- [EXERCISE]: Set down all of the lines below exactly as they are given.

- [LISTED ENTRIES]:
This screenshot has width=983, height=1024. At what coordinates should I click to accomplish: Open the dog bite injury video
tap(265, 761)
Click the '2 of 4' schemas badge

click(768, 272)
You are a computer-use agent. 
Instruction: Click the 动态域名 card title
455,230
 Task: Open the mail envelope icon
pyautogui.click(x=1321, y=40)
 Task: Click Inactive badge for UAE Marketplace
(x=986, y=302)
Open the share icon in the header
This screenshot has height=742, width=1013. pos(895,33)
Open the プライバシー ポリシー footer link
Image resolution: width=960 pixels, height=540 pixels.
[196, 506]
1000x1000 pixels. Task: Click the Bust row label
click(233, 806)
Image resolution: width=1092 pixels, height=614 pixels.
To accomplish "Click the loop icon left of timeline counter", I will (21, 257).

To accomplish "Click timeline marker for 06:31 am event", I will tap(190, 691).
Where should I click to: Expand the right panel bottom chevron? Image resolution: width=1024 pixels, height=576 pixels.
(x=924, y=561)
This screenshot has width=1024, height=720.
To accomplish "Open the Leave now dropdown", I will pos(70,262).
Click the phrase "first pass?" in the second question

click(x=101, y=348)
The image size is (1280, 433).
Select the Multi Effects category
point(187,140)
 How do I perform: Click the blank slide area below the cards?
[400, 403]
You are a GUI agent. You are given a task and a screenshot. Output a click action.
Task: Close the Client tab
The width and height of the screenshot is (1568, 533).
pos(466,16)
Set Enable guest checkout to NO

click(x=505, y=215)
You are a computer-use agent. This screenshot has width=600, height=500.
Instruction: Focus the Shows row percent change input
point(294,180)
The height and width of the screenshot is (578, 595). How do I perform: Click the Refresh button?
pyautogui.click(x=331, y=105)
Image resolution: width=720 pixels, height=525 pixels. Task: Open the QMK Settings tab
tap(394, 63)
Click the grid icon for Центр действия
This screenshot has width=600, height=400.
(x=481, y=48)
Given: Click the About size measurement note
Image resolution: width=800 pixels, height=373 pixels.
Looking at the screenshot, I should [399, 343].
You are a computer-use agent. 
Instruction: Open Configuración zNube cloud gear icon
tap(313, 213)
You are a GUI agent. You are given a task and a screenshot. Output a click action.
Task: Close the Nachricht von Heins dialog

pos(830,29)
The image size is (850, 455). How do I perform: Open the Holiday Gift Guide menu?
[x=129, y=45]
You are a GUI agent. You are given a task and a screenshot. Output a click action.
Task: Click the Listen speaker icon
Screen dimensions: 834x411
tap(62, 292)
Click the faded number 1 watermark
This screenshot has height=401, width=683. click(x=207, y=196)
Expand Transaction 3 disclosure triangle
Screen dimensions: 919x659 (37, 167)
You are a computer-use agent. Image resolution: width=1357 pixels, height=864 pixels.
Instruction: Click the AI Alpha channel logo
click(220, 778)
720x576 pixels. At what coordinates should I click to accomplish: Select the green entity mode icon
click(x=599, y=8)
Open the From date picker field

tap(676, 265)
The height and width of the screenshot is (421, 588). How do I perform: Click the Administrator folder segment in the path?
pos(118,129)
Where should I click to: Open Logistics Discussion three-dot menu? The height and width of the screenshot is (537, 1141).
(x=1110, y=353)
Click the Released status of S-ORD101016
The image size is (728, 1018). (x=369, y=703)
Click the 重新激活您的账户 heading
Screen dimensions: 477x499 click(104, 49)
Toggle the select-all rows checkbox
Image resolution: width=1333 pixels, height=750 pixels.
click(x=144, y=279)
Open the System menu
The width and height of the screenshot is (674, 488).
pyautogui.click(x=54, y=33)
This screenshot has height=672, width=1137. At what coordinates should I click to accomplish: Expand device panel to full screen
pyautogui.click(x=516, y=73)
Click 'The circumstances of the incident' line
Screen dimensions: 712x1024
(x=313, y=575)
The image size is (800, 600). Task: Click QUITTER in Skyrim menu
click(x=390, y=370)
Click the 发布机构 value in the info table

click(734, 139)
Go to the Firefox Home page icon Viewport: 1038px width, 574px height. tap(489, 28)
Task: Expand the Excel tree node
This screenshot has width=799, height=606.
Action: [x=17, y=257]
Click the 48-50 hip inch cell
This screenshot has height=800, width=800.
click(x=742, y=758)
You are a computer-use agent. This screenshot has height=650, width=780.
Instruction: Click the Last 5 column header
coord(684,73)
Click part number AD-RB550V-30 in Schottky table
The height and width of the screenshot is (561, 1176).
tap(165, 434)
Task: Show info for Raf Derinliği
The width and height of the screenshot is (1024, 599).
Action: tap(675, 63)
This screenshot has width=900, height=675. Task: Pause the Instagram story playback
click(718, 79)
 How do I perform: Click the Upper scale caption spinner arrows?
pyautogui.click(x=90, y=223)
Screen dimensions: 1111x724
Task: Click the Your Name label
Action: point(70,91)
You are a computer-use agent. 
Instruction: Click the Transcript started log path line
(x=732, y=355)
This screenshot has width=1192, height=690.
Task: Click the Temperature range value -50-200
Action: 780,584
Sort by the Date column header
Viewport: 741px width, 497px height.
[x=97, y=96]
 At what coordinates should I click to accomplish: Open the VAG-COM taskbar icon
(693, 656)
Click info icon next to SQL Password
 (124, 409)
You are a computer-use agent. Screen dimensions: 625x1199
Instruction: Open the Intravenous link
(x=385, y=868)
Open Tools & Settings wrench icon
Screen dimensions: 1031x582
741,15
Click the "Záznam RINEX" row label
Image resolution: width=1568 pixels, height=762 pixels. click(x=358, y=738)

- [REPLY TO THE TASK]:
This screenshot has width=983, height=1024. At what coordinates should I click to accomplish: Open the dog bite injury video
tap(265, 761)
Click the '2 of 4' schemas badge

click(768, 272)
You are a computer-use agent. 
Instruction: Click the 动态域名 card title
455,230
 Task: Open the mail envelope icon
pyautogui.click(x=1321, y=40)
 Task: Click Inactive badge for UAE Marketplace
(x=986, y=302)
Open the share icon in the header
This screenshot has height=742, width=1013. pos(895,33)
Open the プライバシー ポリシー footer link
Image resolution: width=960 pixels, height=540 pixels.
[196, 506]
1000x1000 pixels. Task: Click the Bust row label
click(233, 806)
Image resolution: width=1092 pixels, height=614 pixels.
To accomplish "Click the loop icon left of timeline counter", I will (21, 257).

To accomplish "Click timeline marker for 06:31 am event", I will tap(190, 691).
Where should I click to: Expand the right panel bottom chevron? Image resolution: width=1024 pixels, height=576 pixels.
(x=924, y=561)
This screenshot has width=1024, height=720.
To accomplish "Open the Leave now dropdown", I will pos(70,262).
Click the phrase "first pass?" in the second question

click(x=101, y=348)
The image size is (1280, 433).
Select the Multi Effects category
point(187,140)
 How do I perform: Click the blank slide area below the cards?
[400, 403]
You are a GUI agent. You are given a task and a screenshot. Output a click action.
Task: Close the Client tab
The width and height of the screenshot is (1568, 533).
pos(466,16)
Set Enable guest checkout to NO

click(x=505, y=215)
You are a computer-use agent. This screenshot has width=600, height=500.
Instruction: Focus the Shows row percent change input
point(294,180)
The height and width of the screenshot is (578, 595). How do I perform: Click the Refresh button?
pyautogui.click(x=331, y=105)
Image resolution: width=720 pixels, height=525 pixels. Task: Open the QMK Settings tab
tap(394, 63)
Click the grid icon for Центр действия
This screenshot has width=600, height=400.
(x=481, y=48)
Given: Click the About size measurement note
Image resolution: width=800 pixels, height=373 pixels.
Looking at the screenshot, I should [399, 343].
You are a computer-use agent. 
Instruction: Open Configuración zNube cloud gear icon
tap(313, 213)
You are a GUI agent. You are given a task and a screenshot. Output a click action.
Task: Close the Nachricht von Heins dialog

pos(830,29)
The image size is (850, 455). How do I perform: Open the Holiday Gift Guide menu?
[x=129, y=45]
You are a GUI agent. You are given a task and a screenshot. Output a click action.
Task: Click the Listen speaker icon
Screen dimensions: 834x411
tap(62, 292)
Click the faded number 1 watermark
This screenshot has height=401, width=683. click(x=207, y=196)
Expand Transaction 3 disclosure triangle
Screen dimensions: 919x659 (37, 167)
You are a computer-use agent. Image resolution: width=1357 pixels, height=864 pixels.
Instruction: Click the AI Alpha channel logo
click(220, 778)
720x576 pixels. At what coordinates should I click to accomplish: Select the green entity mode icon
click(x=599, y=8)
Open the From date picker field

tap(676, 265)
The height and width of the screenshot is (421, 588). How do I perform: Click the Administrator folder segment in the path?
pos(118,129)
Where should I click to: Open Logistics Discussion three-dot menu? The height and width of the screenshot is (537, 1141).
(x=1110, y=353)
Click the Released status of S-ORD101016
The image size is (728, 1018). (x=369, y=703)
Click the 重新激活您的账户 heading
Screen dimensions: 477x499 click(104, 49)
Toggle the select-all rows checkbox
Image resolution: width=1333 pixels, height=750 pixels.
click(x=144, y=279)
Open the System menu
The width and height of the screenshot is (674, 488).
pyautogui.click(x=54, y=33)
This screenshot has height=672, width=1137. At what coordinates should I click to accomplish: Expand device panel to full screen
pyautogui.click(x=516, y=73)
Click 'The circumstances of the incident' line
Screen dimensions: 712x1024
(x=313, y=575)
The image size is (800, 600). Task: Click QUITTER in Skyrim menu
click(x=390, y=370)
Click the 发布机构 value in the info table

click(734, 139)
Go to the Firefox Home page icon Viewport: 1038px width, 574px height. tap(489, 28)
Task: Expand the Excel tree node
This screenshot has width=799, height=606.
Action: [x=17, y=257]
Click the 48-50 hip inch cell
This screenshot has height=800, width=800.
click(x=742, y=758)
You are a computer-use agent. This screenshot has height=650, width=780.
Instruction: Click the Last 5 column header
coord(684,73)
Click part number AD-RB550V-30 in Schottky table
The height and width of the screenshot is (561, 1176).
tap(165, 434)
Task: Show info for Raf Derinliği
The width and height of the screenshot is (1024, 599).
Action: tap(675, 63)
This screenshot has width=900, height=675. Task: Pause the Instagram story playback
click(718, 79)
 How do I perform: Click the Upper scale caption spinner arrows?
pyautogui.click(x=90, y=223)
Screen dimensions: 1111x724
Task: Click the Your Name label
Action: point(70,91)
You are a computer-use agent. 
Instruction: Click the Transcript started log path line
(x=732, y=355)
This screenshot has width=1192, height=690.
Task: Click the Temperature range value -50-200
Action: 780,584
Sort by the Date column header
Viewport: 741px width, 497px height.
[x=97, y=96]
 At what coordinates should I click to accomplish: Open the VAG-COM taskbar icon
(693, 656)
Click info icon next to SQL Password
 (124, 409)
You are a computer-use agent. Screen dimensions: 625x1199
Instruction: Open the Intravenous link
(x=385, y=868)
Open Tools & Settings wrench icon
Screen dimensions: 1031x582
741,15
Click the "Záznam RINEX" row label
Image resolution: width=1568 pixels, height=762 pixels. click(x=358, y=738)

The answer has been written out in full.